What to do >> Convert the listing below into a Markdown table with two columns, Index and Entry. Begin at the line that has "Show All Games", stop after the line that has "should pyautogui.click(x=457, y=409).", number each line in Index, and omit any blank lines.

Data rows >>
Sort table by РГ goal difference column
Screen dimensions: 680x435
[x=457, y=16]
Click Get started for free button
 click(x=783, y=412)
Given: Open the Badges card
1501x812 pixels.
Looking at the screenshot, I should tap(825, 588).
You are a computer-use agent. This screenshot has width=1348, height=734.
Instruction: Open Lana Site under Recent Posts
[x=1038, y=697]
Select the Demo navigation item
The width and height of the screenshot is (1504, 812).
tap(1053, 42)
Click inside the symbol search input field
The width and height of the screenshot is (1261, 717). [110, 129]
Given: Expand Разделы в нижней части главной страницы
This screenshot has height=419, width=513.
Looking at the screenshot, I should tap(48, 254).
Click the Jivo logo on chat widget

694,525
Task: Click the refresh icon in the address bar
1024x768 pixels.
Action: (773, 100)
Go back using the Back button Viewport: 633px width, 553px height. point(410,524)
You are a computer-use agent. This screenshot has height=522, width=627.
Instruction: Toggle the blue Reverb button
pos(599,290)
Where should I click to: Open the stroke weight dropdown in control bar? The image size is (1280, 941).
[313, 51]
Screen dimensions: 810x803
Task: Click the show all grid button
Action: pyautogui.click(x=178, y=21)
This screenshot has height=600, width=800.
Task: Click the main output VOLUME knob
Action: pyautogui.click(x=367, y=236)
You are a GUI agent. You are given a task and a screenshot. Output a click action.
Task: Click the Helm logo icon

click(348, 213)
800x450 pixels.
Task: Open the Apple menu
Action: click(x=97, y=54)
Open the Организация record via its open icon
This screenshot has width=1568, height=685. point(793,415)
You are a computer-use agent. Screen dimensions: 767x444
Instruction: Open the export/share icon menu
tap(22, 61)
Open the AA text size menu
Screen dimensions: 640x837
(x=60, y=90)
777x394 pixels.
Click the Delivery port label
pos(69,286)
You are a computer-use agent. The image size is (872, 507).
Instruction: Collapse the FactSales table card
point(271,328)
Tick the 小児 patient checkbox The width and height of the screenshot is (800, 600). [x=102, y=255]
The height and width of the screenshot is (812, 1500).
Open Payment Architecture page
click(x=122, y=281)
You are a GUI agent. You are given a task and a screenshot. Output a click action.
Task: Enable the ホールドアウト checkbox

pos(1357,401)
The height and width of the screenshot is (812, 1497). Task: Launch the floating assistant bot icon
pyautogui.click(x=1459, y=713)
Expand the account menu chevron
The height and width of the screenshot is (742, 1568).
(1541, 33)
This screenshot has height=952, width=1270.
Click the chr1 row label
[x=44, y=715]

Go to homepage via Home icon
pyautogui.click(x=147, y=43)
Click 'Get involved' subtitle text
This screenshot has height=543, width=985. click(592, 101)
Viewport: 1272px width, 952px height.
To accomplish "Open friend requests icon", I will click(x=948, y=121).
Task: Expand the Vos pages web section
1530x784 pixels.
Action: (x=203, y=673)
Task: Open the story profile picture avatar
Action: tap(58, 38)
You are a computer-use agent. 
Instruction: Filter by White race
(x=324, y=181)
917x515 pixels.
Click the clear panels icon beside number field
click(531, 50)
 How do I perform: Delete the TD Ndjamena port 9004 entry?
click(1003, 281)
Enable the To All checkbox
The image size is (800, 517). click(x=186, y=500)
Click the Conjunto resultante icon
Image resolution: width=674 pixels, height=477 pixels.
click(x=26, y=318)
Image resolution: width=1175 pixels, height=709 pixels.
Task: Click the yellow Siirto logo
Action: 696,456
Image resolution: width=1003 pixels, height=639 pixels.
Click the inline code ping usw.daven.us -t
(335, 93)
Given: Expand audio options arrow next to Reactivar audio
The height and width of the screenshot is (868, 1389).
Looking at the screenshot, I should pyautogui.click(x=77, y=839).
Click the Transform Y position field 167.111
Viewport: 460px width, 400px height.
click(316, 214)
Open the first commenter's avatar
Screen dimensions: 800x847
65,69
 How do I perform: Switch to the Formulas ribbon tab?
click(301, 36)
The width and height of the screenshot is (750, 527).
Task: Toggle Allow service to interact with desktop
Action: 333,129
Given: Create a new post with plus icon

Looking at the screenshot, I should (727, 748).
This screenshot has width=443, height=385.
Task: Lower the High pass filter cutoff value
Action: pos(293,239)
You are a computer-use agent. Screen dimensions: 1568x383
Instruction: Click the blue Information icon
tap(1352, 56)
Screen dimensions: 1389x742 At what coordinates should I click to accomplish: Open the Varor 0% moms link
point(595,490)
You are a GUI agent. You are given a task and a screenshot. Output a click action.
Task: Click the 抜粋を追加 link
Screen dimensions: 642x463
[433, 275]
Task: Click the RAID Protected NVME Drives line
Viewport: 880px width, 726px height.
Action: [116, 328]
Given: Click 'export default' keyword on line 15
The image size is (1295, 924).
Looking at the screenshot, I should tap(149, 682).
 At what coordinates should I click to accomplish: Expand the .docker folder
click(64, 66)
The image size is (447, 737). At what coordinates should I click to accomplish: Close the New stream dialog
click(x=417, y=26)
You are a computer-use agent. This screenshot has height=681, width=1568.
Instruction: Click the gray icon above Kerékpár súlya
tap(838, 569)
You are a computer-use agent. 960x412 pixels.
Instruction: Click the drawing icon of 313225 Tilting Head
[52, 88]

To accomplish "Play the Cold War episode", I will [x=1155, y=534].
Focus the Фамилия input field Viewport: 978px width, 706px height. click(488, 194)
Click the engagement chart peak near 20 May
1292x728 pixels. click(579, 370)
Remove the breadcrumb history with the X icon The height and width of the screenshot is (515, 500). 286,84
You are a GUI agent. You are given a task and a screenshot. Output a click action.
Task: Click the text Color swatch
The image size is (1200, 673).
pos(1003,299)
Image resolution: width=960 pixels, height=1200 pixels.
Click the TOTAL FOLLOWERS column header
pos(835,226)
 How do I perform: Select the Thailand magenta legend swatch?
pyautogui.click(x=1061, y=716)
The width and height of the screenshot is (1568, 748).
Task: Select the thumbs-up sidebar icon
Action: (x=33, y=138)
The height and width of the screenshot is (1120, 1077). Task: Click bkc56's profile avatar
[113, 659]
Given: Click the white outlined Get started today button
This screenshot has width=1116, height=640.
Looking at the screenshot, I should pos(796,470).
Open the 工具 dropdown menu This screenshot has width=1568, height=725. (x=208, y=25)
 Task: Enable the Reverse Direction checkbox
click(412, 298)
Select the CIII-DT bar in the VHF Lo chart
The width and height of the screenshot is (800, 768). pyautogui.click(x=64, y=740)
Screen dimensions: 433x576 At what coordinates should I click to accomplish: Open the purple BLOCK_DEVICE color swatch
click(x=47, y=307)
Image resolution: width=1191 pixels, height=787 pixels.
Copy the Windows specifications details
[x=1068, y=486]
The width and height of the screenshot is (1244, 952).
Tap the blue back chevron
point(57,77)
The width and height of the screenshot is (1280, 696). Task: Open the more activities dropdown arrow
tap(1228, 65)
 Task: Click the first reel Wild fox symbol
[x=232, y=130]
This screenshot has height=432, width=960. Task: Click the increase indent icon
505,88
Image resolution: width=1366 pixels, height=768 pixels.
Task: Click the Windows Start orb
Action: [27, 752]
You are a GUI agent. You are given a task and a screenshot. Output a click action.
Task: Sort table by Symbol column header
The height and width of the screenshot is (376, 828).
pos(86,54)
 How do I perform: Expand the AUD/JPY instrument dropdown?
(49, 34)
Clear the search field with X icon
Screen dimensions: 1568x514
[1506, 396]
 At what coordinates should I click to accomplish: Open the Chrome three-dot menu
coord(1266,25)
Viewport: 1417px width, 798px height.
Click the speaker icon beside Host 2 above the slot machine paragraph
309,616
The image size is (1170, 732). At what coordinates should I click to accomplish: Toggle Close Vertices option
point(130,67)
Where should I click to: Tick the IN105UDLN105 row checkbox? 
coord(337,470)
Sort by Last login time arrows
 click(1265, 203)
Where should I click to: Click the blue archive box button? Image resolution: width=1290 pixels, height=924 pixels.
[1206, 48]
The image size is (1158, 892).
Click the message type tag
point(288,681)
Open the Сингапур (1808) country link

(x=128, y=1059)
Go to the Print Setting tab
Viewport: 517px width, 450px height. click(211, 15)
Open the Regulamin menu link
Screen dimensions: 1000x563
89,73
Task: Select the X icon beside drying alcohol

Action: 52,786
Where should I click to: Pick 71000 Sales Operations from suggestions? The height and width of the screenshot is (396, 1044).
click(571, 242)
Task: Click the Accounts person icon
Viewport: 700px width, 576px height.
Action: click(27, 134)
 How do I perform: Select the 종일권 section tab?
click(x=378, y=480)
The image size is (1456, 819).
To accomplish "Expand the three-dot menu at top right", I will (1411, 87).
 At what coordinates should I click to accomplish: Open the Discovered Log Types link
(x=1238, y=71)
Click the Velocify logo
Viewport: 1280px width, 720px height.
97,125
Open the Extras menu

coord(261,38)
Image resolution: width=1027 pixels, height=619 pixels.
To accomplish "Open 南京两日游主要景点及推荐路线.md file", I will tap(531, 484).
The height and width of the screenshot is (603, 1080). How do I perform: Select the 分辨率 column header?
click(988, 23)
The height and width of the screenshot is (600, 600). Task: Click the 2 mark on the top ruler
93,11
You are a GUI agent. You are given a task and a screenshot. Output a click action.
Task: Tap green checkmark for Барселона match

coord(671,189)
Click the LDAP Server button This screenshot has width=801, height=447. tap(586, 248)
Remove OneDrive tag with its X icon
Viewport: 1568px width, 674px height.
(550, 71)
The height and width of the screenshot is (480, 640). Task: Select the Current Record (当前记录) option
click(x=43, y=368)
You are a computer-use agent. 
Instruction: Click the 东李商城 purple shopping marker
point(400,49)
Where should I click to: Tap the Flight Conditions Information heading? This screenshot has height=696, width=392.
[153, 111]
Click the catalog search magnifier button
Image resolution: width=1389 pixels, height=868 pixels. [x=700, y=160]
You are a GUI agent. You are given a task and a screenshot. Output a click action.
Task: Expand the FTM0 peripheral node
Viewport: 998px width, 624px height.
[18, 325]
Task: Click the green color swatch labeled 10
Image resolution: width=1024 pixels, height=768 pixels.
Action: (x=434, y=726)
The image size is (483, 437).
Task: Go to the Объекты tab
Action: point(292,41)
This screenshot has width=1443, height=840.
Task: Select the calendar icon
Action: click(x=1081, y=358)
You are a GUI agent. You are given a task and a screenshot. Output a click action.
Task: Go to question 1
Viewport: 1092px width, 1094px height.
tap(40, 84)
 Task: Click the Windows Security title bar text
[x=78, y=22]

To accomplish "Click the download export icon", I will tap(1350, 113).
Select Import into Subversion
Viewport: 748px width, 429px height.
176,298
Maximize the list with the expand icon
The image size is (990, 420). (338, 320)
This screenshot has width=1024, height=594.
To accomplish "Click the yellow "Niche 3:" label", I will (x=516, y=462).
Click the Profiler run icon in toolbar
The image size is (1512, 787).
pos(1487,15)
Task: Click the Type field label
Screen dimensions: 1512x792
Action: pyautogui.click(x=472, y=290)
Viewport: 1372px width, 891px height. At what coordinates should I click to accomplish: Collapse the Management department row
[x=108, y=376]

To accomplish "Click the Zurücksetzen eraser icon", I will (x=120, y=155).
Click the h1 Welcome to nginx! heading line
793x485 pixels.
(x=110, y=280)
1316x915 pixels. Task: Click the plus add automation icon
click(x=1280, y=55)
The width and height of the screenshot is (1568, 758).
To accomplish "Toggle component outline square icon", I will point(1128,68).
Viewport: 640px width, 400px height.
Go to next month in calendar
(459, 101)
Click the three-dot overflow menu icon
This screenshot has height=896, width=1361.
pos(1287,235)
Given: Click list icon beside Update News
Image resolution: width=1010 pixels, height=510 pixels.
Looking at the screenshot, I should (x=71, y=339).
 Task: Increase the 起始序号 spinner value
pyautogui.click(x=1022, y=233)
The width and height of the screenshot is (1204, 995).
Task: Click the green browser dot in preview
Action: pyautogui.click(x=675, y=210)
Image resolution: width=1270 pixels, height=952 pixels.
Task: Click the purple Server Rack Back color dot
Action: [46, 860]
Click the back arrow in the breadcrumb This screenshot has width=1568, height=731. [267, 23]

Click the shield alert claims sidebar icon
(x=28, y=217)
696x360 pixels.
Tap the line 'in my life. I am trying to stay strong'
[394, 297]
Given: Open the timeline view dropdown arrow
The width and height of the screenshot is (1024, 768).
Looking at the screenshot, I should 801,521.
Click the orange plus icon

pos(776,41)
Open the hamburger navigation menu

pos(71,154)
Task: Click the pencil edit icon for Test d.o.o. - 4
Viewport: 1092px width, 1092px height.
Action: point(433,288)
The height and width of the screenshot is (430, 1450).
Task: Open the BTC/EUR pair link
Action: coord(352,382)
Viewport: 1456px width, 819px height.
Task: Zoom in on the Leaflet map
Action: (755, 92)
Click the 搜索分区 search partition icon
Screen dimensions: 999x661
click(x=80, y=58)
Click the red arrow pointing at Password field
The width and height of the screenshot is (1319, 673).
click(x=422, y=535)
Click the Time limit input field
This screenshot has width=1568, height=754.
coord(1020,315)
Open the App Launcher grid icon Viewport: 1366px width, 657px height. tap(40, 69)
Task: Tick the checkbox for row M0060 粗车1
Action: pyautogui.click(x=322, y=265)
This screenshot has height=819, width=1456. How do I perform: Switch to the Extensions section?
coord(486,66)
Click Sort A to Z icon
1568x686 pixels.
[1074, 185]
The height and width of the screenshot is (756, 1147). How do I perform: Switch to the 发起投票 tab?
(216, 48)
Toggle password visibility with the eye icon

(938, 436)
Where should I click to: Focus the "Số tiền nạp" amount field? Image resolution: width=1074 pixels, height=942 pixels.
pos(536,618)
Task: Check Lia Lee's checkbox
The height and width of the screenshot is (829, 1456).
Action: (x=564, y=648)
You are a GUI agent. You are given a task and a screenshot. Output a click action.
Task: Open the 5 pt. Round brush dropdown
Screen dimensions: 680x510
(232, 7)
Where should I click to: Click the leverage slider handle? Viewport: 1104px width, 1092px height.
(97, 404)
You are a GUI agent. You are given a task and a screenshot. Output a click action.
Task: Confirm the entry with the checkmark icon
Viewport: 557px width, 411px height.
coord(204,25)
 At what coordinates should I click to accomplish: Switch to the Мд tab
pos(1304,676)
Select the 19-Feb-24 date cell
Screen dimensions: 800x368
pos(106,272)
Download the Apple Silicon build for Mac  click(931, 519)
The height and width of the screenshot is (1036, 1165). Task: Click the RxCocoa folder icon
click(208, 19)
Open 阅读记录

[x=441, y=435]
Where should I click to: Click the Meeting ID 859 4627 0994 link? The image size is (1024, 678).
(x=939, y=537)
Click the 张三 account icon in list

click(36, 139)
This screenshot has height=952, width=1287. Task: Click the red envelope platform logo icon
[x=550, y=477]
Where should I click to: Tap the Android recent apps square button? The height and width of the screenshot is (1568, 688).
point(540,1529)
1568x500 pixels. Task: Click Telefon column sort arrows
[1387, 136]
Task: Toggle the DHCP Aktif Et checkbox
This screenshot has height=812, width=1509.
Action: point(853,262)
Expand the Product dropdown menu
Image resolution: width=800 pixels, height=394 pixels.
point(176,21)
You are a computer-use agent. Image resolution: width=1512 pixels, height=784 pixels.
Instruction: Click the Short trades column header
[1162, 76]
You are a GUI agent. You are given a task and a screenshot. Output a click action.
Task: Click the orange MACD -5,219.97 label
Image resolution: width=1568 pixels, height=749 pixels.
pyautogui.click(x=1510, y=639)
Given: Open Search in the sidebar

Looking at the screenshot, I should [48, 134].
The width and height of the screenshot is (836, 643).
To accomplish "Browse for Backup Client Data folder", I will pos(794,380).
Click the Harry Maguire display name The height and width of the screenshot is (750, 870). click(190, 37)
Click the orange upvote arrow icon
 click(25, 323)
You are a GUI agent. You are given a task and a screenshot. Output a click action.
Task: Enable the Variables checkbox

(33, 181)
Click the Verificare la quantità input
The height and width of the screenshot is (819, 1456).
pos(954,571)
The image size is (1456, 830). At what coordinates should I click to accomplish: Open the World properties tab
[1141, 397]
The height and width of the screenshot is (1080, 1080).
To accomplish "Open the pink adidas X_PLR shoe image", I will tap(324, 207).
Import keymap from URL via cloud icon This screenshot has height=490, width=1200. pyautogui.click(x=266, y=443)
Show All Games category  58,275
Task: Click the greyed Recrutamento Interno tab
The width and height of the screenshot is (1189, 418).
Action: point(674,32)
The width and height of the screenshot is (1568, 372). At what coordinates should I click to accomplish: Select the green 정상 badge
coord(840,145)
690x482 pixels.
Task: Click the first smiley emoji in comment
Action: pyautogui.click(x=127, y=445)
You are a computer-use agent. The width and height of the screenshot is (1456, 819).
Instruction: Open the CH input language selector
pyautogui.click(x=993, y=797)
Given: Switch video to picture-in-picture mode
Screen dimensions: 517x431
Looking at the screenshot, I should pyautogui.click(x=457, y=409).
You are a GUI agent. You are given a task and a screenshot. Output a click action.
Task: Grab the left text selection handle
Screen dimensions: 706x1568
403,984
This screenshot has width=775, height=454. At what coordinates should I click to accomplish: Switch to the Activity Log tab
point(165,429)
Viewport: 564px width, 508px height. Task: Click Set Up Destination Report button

Answer to this task >>
| Index | Entry |
|---|---|
| 1 | Show All Games category  58,275 |
| 2 | Task: Click the greyed Recrutamento Interno tab |
| 3 | The width and height of the screenshot is (1189, 418). |
| 4 | Action: point(674,32) |
| 5 | The width and height of the screenshot is (1568, 372). At what coordinates should I click to accomplish: Select the green 정상 badge |
| 6 | coord(840,145) |
| 7 | 690x482 pixels. |
| 8 | Task: Click the first smiley emoji in comment |
| 9 | Action: pyautogui.click(x=127, y=445) |
| 10 | You are a computer-use agent. The width and height of the screenshot is (1456, 819). |
| 11 | Instruction: Open the CH input language selector |
| 12 | pyautogui.click(x=993, y=797) |
| 13 | Given: Switch video to picture-in-picture mode |
| 14 | Screen dimensions: 517x431 |
| 15 | Looking at the screenshot, I should pyautogui.click(x=457, y=409). |